■ **ACTIVITY**: Copy all lines in the data that contain the string "minus".

-------------------------

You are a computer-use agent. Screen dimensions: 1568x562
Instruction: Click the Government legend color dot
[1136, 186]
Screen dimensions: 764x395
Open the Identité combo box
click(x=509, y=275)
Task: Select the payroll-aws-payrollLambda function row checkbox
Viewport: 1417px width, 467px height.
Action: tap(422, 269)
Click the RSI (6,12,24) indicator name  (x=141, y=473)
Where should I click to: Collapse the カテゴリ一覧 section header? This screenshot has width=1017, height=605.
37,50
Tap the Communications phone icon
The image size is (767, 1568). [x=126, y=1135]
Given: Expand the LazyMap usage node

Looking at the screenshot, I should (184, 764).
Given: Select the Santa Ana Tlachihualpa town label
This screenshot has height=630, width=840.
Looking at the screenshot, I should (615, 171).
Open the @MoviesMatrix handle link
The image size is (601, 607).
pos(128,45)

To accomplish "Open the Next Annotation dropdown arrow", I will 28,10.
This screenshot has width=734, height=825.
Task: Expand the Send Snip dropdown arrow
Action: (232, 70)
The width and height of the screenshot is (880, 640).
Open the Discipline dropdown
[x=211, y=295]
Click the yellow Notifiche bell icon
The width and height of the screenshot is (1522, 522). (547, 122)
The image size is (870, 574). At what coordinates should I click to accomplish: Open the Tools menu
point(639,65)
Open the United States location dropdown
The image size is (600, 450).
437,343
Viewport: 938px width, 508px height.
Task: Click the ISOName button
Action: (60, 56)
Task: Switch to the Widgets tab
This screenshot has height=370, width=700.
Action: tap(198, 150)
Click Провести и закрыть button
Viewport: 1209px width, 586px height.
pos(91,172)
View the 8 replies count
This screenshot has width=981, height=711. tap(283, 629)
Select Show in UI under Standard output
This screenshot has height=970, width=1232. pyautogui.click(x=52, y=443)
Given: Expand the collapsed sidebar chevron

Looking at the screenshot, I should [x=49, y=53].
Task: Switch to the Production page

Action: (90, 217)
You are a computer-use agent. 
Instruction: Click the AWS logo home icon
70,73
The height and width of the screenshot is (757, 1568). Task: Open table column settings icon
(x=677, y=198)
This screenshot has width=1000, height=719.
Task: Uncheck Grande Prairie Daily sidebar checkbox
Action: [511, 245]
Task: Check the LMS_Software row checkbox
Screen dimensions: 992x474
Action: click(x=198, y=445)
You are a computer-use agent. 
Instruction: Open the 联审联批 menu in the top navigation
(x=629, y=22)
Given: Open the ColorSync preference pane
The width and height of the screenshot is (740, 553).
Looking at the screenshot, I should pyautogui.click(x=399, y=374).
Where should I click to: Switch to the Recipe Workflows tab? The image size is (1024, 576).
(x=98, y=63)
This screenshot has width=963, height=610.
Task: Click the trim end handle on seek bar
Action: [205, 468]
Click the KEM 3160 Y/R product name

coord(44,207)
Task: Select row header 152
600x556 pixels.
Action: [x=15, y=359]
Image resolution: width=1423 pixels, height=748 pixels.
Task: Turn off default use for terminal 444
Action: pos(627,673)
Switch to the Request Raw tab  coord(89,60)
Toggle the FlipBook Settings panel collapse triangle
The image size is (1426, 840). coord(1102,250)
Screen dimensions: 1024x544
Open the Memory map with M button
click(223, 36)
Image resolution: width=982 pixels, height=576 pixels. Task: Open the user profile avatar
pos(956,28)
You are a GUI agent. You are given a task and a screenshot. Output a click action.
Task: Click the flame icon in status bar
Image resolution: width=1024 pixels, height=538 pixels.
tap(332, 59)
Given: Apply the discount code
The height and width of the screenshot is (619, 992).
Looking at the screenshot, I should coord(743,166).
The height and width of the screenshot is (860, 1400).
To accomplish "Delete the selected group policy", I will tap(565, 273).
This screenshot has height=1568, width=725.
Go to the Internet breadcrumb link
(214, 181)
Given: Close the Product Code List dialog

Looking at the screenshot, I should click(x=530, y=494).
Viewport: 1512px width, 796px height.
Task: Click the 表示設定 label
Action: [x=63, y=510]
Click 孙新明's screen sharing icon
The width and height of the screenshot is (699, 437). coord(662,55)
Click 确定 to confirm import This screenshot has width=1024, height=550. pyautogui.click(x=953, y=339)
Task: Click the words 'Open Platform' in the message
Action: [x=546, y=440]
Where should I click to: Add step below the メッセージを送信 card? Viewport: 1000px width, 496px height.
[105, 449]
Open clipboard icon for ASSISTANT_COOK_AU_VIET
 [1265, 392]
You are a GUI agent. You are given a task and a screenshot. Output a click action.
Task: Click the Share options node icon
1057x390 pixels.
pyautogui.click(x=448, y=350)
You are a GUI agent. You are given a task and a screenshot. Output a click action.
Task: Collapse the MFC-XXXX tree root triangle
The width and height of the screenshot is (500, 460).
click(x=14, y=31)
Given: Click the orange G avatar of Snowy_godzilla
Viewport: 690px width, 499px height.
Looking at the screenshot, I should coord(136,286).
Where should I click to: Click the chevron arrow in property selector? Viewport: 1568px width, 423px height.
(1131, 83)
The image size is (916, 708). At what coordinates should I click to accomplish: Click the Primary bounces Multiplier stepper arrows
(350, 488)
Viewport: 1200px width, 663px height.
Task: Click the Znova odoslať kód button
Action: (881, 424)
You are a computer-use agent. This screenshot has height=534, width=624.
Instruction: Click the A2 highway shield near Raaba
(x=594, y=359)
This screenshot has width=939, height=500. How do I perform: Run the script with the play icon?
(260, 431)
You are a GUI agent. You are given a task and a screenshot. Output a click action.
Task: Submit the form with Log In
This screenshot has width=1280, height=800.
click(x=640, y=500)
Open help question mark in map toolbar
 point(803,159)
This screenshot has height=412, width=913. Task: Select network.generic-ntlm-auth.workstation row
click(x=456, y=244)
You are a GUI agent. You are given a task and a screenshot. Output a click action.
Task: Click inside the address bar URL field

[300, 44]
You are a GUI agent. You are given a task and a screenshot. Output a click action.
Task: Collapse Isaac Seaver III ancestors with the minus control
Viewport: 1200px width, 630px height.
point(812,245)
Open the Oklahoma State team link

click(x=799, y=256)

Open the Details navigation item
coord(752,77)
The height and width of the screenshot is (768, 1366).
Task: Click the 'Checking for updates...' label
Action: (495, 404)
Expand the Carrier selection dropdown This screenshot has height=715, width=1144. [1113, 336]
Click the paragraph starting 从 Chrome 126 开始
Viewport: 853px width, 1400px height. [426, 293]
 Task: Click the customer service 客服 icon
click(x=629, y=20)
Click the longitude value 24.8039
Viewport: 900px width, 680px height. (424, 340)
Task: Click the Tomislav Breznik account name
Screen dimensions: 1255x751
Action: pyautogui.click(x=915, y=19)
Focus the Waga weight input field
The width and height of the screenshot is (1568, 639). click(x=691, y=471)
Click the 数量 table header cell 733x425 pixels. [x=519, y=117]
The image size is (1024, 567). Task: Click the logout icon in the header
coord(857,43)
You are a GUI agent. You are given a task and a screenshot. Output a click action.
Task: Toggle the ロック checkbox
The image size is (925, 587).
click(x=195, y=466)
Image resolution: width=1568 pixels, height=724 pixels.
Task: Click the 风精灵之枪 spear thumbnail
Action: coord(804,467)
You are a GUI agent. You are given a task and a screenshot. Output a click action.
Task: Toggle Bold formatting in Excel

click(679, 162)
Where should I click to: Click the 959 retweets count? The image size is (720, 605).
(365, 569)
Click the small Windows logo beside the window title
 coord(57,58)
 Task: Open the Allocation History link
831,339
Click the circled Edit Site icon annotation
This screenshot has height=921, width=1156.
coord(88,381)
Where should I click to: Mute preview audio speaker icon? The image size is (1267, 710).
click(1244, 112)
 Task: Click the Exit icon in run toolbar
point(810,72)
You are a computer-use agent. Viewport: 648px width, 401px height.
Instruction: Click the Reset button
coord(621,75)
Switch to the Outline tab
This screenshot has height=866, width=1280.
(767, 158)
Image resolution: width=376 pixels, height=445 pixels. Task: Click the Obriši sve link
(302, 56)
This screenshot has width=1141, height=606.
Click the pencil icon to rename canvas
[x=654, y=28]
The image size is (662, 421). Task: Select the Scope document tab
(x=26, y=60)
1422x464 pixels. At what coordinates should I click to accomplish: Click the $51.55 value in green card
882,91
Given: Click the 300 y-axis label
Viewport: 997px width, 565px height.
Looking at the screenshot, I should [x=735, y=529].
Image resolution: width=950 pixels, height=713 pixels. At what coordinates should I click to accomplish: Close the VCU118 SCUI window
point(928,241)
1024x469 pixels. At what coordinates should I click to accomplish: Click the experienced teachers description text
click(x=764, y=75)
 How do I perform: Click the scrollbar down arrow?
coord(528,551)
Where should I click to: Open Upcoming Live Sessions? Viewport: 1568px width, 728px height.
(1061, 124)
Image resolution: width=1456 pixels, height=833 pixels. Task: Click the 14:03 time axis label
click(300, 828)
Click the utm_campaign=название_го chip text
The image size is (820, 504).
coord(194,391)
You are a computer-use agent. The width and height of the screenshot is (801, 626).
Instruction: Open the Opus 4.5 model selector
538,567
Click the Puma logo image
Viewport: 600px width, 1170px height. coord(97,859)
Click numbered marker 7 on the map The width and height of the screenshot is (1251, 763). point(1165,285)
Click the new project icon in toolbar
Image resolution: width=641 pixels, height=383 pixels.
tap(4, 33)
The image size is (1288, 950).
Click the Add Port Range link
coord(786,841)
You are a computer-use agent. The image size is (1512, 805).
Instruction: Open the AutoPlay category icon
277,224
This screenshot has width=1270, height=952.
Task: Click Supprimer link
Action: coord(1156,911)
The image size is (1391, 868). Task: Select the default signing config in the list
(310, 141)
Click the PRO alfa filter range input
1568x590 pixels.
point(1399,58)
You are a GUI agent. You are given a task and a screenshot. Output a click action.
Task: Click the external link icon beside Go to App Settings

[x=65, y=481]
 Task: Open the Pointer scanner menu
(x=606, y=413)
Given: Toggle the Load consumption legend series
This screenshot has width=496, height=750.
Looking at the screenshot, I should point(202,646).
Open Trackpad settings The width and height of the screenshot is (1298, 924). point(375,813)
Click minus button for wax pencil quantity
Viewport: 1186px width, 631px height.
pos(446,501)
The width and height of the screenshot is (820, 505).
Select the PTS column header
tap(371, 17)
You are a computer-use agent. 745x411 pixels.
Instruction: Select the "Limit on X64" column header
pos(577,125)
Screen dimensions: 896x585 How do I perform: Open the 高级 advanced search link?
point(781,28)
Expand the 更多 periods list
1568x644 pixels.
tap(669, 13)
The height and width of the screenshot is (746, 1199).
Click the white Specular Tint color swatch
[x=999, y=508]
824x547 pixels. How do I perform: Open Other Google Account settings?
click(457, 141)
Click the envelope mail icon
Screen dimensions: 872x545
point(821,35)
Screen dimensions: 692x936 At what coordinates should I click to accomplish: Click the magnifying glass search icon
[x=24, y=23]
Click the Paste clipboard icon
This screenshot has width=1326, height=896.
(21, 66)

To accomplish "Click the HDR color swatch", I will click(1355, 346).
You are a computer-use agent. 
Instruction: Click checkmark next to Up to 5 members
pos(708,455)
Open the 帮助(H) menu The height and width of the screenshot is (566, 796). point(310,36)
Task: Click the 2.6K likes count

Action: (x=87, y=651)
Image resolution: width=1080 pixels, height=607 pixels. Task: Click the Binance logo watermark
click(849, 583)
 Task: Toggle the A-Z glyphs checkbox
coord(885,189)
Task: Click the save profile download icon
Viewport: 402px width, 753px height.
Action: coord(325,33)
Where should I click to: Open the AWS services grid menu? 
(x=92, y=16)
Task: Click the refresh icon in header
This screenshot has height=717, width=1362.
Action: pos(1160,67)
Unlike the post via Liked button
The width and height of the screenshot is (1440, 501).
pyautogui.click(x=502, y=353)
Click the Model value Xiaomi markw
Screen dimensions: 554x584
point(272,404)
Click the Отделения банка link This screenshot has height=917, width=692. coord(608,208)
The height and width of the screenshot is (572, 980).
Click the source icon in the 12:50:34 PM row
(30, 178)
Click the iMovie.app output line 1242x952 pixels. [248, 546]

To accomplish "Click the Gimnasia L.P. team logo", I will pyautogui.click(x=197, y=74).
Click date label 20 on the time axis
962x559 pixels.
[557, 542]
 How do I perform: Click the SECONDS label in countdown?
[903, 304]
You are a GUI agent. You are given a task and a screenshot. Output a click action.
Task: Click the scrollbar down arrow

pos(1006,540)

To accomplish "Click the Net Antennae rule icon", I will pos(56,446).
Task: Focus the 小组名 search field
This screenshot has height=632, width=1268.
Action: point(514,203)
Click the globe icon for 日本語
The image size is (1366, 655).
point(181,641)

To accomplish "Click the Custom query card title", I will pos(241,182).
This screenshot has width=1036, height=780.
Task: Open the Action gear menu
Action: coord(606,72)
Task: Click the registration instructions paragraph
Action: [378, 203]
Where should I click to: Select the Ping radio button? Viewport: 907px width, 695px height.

-------------------------

■ **FINAL ANSWER**:
Task: Collapse Isaac Seaver III ancestors with the minus control
Click minus button for wax pencil quantity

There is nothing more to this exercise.